As she was leading U.S. regulatory affairs at UCB’s American headquarters in Atlanta in 2000, she was also enrolled in a master’s degree program at an Atlanta university. However, a couple semesters into her studies, the program stopped offering evening classes.

“I had a bit of a dilemma. I loved my job and felt I was on the right track professionally and looked for alternatives, and Mercer was one of those alternatives,” Fritz said. “Mercer had the flexibility I needed not only for work but to balance my family. It fit what I was looking for.”

In 2003, Fritz completed her Master of Science in health care administration with a concentration in health policy from Mercer’s School of Business. She said the program exposed her to stakeholder perspectives and showed her the evolution of health care. 

“(That) really sparked my passion for public policy,” she said. “It was really sort of an inflection point. I made the right decision when I went to Mercer, and when I look back, it really has had quite an impact on my professional trajectory but also my personal interests as well.”

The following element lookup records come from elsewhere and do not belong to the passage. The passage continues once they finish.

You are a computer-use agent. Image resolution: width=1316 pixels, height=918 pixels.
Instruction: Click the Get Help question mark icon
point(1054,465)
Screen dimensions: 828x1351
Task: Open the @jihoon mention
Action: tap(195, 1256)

Two business women talk, while several men stand around them.
UCB’s CEO Jean-Christophe Tellier, center, introduces Princess Astrid of Belgium, left, to UCB’s Head of U.S. Corporate Affairs Patty Fritz. Photo by PWP Studio Corporate Event Photographers

Since then, Fritz has served in leadership roles in global regulatory affairs, operational excellence, government affairs and health policy at UCB. In her current role, which she took on about six years ago, she leads a team that’s responsible for public policy, government relations, advocacy, communications, public affairs, and efforts related to sustainability and health equity. 

UCB is a “global organization with a large footprint in the U.S.,” Fritz said. The company is based in Belgium and has a presence in nearly 40 countries. In the United States, it has development hubs in Raleigh, North Carolina, and Cambridge, Massachusetts; a small lab in Washington state; a campus in California; and an office in Washington, D.C. While Fritz works in UCB’s Atlanta office, she also spends a lot of time in D.C.

Fritz said the company’s commitment to people has kept her there for the past three decades.

“There are a lot of companies that say they put patients first and people first, but I feel at UCB, every decision that we make is centered around what is the impact of this decision on people living with severe disease,” she said. “I can’t imagine a better job than working somewhere where you’re surrounded by people that work tirelessly to create solutions that transform lives. All of that gives me a tremendous amount of pride every day and gets me excited to get up and go to work.”

Fritz said it’s rewarding to see the impact of the innovations firsthand and to hear from patients and their families. She led a team that navigated the regulatory process for UCB’s first antiepileptic drug that was approved in 1999, which she called one of her proudest achievements. 

She recalled talking to a mother whose daughter had drug-resistant epilepsy and experienced over 100 seizures a day. The mother detailed the extensive treatments and therapies they had tried and the changes her family had made to care for the child. Her daughter stopped having seizures after she started taking the new medicine. 

“It was then that I realized that what we do is more than innovating medicine. What we do changes lives. It was then that I knew I was doing the right thing,” Fritz said. 

Fritz is also proud to have initiated UCB’s Women in Leadership network — which provides coaching, support and mentorship — in partnership with another female leader within the organization and to have watched the network grow and flourish.

In addition, she was involved in opening the Washington, D.C., office, a huge milestone for UCB, and completing her master’s degree while raising three kids and working full time was no small feat. 

Going forward, Fritz hopes that UCB never loses sight of what she calls its “north star” — a commitment to being patient and people centric. On a personal level, she wants to continue to learn, challenge herself and never forget that people are “our greatest asset.”